The Root of the Behavior
Golden Retrievers, Papillons, Yorkshire Terriers, and gun dogs bred to find, carry, and retrieve objects seem to be more prone to grab and run. It is seemingly in their nature to have an object in their mouths. If you have a grown dog that is grabbing and running, he may be doing so for several reasons. Grabbing objects to chew is most likely about needing to chew and get out nervous energy. Breeds that need a lot of activity and mental stimulation, such as Border Collies and German-Shorthaired Pointers, may turn to thievery in an effort to get out nervous energy. If your dog is spending a lot of time confined to the house or boring yard, he may be stealing in an effort to shake up his life. Objects that belong to you and smell like you, such as socks and underwear, are a common item stolen by dogs and it is usually about wanting to be around you. Very few dogs will go without stealing food at some point, and it is more about craving than hunger. Regardless of his reason for stealing, the act itself is almost always self-rewarding. When he steals, he gets stimulated, comforted, fed, and chased. He is winning. Dogs have learned to flee after a grab because you most likely chased them to retrieve the object. Your dog does not see items as ‘yours and mine,' he just simply sees what he wants and takes it. If you chase him, he thinks it is a game of chase and keep-away. It is the fun game and attention that he loves, and now he knows another way to engage you.
Encouraging the Behavior
Training your dog to ‘leave it’ can be helpful in that as he approaches an object he may want to take, telling him to ‘leave it’ indicates it is not for him. It is also a way to have food out and feel confident he will not steal it. Some trainers recommend teaching your dog to ‘sit’ and ‘stay’ in one area outside of the kitchen and dining areas during meal preparation and meal times so that he is not tempted or in the area to steal food. Making sure he is not ravenous at meal times is another way to limit his desire to steal food. By providing time-released snacks as part of a toy is a great way to stimulate and feed him at the same time. Owners have found it useful to put food in a Kong, freeze it, and then leave it for their dog to play with and munch on throughout the day.

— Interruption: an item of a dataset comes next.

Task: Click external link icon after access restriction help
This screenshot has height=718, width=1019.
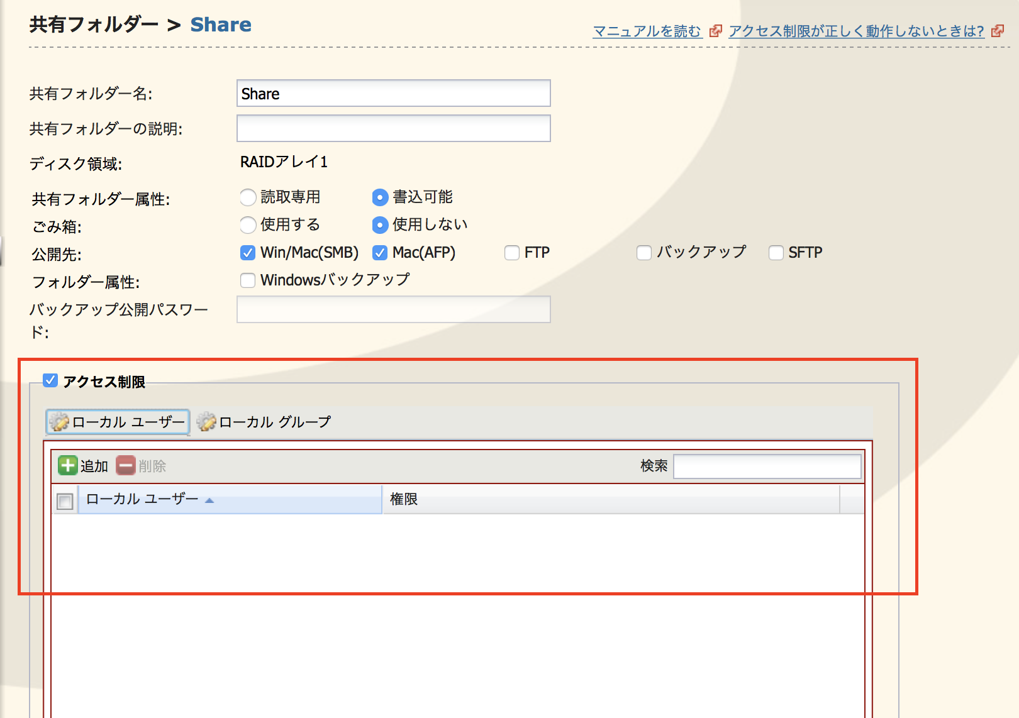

Possibly the worst thing to do when your dog steals is to run after him. This only encourages his behavior. Trainers recommend ignoring him, running away from him, or calmly offering a trade with a high reward treat while giving the command the ‘leave it.' Most dogs can only hold one object in their mouth at time so showing a high reward treat and throwing it away from the dog often prompts him to drop the stolen object and pursue the treat, thus giving you time and space to retrieve your item.